Input data:
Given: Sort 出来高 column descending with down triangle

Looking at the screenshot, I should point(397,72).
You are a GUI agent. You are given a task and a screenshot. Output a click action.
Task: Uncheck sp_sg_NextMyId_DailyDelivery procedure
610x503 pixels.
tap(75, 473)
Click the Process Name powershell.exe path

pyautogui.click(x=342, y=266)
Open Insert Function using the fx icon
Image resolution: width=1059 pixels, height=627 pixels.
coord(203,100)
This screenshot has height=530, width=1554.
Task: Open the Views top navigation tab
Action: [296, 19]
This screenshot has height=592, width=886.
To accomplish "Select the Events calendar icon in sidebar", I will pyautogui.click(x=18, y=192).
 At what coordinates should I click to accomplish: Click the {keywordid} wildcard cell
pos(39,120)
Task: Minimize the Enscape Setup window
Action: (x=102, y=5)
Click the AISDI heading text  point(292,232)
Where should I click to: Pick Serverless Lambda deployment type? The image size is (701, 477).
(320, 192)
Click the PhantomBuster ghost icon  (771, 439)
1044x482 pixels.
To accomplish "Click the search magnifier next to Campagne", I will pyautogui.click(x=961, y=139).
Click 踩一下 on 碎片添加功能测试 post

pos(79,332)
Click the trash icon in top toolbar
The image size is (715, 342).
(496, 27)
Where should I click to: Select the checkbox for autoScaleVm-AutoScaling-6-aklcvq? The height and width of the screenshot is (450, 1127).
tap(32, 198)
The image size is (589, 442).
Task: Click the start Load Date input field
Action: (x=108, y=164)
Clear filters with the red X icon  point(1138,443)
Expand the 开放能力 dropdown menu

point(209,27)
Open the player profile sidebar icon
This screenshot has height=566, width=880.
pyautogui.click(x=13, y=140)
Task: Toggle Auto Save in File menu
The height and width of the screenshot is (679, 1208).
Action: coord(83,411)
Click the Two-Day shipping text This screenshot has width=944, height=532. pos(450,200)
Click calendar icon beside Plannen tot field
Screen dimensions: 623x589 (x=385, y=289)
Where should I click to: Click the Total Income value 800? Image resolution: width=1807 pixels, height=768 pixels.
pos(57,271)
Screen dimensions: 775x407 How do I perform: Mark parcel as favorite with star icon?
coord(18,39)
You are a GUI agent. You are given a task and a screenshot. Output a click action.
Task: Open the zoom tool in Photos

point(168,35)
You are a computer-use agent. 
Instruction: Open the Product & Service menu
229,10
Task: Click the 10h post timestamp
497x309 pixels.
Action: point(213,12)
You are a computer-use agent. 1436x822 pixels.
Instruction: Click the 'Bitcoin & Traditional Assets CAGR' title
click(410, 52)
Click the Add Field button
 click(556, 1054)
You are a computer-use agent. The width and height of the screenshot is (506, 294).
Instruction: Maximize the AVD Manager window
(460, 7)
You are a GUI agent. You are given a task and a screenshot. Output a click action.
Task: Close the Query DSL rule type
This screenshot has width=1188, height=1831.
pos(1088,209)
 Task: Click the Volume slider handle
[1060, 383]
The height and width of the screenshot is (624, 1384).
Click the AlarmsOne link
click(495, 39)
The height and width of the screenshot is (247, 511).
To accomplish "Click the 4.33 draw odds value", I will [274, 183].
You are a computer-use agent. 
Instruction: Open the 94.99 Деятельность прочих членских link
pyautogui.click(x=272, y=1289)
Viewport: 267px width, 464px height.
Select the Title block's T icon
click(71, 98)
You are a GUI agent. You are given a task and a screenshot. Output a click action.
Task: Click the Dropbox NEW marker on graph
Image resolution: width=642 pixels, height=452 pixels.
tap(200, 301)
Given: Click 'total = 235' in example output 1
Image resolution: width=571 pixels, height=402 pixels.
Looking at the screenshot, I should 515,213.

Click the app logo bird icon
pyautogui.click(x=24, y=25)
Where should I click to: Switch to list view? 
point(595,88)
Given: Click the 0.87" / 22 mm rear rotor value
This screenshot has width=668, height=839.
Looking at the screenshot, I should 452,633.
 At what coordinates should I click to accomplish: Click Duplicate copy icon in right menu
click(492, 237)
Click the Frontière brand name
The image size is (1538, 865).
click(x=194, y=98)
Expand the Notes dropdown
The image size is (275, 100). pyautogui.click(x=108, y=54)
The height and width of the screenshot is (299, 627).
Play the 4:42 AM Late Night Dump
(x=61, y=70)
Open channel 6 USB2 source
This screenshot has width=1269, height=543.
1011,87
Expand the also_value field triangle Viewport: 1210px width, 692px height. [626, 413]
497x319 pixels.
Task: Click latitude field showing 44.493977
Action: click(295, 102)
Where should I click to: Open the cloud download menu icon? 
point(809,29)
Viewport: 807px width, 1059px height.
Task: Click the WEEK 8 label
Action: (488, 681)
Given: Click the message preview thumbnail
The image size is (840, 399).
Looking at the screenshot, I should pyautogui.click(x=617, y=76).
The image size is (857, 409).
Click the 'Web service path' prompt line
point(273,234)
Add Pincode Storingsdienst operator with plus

Exercise requirements: Exactly as written, please transcribe the lines from the start of the records above to the line that holds "Task: Uncheck sp_sg_NextMyId_DailyDelivery", both ends included.

Reply to the exercise:
Given: Sort 出来高 column descending with down triangle

Looking at the screenshot, I should point(397,72).
You are a GUI agent. You are given a task and a screenshot. Output a click action.
Task: Uncheck sp_sg_NextMyId_DailyDelivery procedure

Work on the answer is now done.